◆ WHAT THE TASK REQUIRES
In the listing below, the lines starting with the line with "Task: Open the text color droplet picker" and going on through the line with "Click the plus icon" are to be reproduced exactly, and only those.

── RECORDS SUPPLIED

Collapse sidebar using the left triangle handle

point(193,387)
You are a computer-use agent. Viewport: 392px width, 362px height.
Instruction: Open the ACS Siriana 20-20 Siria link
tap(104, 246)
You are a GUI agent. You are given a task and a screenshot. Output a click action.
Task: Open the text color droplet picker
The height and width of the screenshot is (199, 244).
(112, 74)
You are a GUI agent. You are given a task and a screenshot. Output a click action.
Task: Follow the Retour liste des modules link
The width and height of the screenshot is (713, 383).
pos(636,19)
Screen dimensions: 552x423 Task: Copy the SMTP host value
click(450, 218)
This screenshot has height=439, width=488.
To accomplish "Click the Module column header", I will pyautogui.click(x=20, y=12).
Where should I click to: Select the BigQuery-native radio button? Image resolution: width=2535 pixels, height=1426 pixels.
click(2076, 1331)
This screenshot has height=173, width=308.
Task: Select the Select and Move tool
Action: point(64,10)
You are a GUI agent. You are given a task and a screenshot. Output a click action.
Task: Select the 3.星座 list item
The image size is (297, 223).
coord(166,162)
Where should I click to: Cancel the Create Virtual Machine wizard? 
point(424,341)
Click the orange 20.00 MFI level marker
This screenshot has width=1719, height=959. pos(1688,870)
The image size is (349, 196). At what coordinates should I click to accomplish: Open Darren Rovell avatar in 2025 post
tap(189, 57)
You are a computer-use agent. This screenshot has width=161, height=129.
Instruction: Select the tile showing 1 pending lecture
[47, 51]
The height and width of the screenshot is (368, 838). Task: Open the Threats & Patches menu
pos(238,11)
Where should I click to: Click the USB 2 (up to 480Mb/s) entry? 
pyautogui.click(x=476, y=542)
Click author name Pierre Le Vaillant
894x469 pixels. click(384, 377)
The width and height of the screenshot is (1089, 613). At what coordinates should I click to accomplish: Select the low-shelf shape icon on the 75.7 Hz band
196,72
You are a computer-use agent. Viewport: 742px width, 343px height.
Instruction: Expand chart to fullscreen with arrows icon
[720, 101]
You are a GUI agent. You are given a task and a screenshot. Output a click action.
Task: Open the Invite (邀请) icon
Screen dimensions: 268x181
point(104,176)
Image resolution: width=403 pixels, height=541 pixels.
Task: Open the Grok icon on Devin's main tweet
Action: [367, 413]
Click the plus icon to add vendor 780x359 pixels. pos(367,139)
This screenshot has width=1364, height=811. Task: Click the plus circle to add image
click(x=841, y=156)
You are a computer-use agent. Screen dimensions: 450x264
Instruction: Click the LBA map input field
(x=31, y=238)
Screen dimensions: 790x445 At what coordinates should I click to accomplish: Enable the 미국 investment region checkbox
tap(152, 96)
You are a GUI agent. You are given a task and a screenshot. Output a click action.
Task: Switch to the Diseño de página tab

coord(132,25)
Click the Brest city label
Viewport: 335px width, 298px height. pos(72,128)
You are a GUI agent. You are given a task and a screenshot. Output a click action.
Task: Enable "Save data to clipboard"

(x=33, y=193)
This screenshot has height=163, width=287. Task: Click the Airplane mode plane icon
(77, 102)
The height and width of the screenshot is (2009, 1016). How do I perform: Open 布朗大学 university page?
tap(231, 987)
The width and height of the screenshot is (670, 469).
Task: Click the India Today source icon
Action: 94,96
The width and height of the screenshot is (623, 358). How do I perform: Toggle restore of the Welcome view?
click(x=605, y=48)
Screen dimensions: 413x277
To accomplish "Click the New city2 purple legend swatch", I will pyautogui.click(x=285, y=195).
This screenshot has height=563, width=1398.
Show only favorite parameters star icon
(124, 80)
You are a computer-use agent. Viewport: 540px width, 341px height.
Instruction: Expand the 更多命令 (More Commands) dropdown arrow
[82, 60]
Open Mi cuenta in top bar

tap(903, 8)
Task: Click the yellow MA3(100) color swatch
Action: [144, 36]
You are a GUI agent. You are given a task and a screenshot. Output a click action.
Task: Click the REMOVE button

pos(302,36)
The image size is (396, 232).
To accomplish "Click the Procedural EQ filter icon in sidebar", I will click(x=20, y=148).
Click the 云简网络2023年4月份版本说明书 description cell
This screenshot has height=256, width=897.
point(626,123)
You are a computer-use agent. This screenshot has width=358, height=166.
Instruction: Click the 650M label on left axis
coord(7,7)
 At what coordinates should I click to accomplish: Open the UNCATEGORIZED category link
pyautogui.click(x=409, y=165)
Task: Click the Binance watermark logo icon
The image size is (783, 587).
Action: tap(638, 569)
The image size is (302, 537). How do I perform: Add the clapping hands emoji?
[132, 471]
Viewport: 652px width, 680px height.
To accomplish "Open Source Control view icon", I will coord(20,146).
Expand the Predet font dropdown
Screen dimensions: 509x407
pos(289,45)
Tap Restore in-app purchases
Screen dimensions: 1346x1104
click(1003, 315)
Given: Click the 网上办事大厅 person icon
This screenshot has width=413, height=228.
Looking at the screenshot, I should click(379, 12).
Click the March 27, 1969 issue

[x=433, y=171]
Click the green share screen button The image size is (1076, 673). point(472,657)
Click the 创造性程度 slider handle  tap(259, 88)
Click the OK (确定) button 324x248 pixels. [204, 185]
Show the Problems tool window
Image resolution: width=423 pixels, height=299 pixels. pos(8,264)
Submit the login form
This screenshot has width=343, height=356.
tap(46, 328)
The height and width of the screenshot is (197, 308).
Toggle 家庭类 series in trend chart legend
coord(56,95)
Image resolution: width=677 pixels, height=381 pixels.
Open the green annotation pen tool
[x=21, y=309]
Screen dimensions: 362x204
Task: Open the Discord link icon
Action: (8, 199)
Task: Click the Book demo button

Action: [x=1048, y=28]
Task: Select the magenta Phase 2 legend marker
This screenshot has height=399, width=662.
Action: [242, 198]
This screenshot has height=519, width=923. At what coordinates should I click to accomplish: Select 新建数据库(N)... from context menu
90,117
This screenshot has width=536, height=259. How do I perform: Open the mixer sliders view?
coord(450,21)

────

◆ WRITTEN SOLUTION
Task: Open the text color droplet picker
The height and width of the screenshot is (199, 244).
(112, 74)
You are a GUI agent. You are given a task and a screenshot. Output a click action.
Task: Follow the Retour liste des modules link
The width and height of the screenshot is (713, 383).
pos(636,19)
Screen dimensions: 552x423 Task: Copy the SMTP host value
click(450, 218)
This screenshot has height=439, width=488.
To accomplish "Click the Module column header", I will pyautogui.click(x=20, y=12).
Where should I click to: Select the BigQuery-native radio button? Image resolution: width=2535 pixels, height=1426 pixels.
click(2076, 1331)
This screenshot has height=173, width=308.
Task: Select the Select and Move tool
Action: point(64,10)
You are a GUI agent. You are given a task and a screenshot. Output a click action.
Task: Select the 3.星座 list item
The image size is (297, 223).
coord(166,162)
Where should I click to: Cancel the Create Virtual Machine wizard? 
point(424,341)
Click the orange 20.00 MFI level marker
This screenshot has width=1719, height=959. pos(1688,870)
The image size is (349, 196). At what coordinates should I click to accomplish: Open Darren Rovell avatar in 2025 post
tap(189, 57)
You are a computer-use agent. This screenshot has width=161, height=129.
Instruction: Select the tile showing 1 pending lecture
[47, 51]
The height and width of the screenshot is (368, 838). Task: Open the Threats & Patches menu
pos(238,11)
Where should I click to: Click the USB 2 (up to 480Mb/s) entry? 
pyautogui.click(x=476, y=542)
Click author name Pierre Le Vaillant
894x469 pixels. click(384, 377)
The width and height of the screenshot is (1089, 613). At what coordinates should I click to accomplish: Select the low-shelf shape icon on the 75.7 Hz band
196,72
You are a computer-use agent. Viewport: 742px width, 343px height.
Instruction: Expand chart to fullscreen with arrows icon
[720, 101]
You are a GUI agent. You are given a task and a screenshot. Output a click action.
Task: Open the Invite (邀请) icon
Screen dimensions: 268x181
point(104,176)
Image resolution: width=403 pixels, height=541 pixels.
Task: Open the Grok icon on Devin's main tweet
Action: [367, 413]
Click the plus icon to add vendor 780x359 pixels. pos(367,139)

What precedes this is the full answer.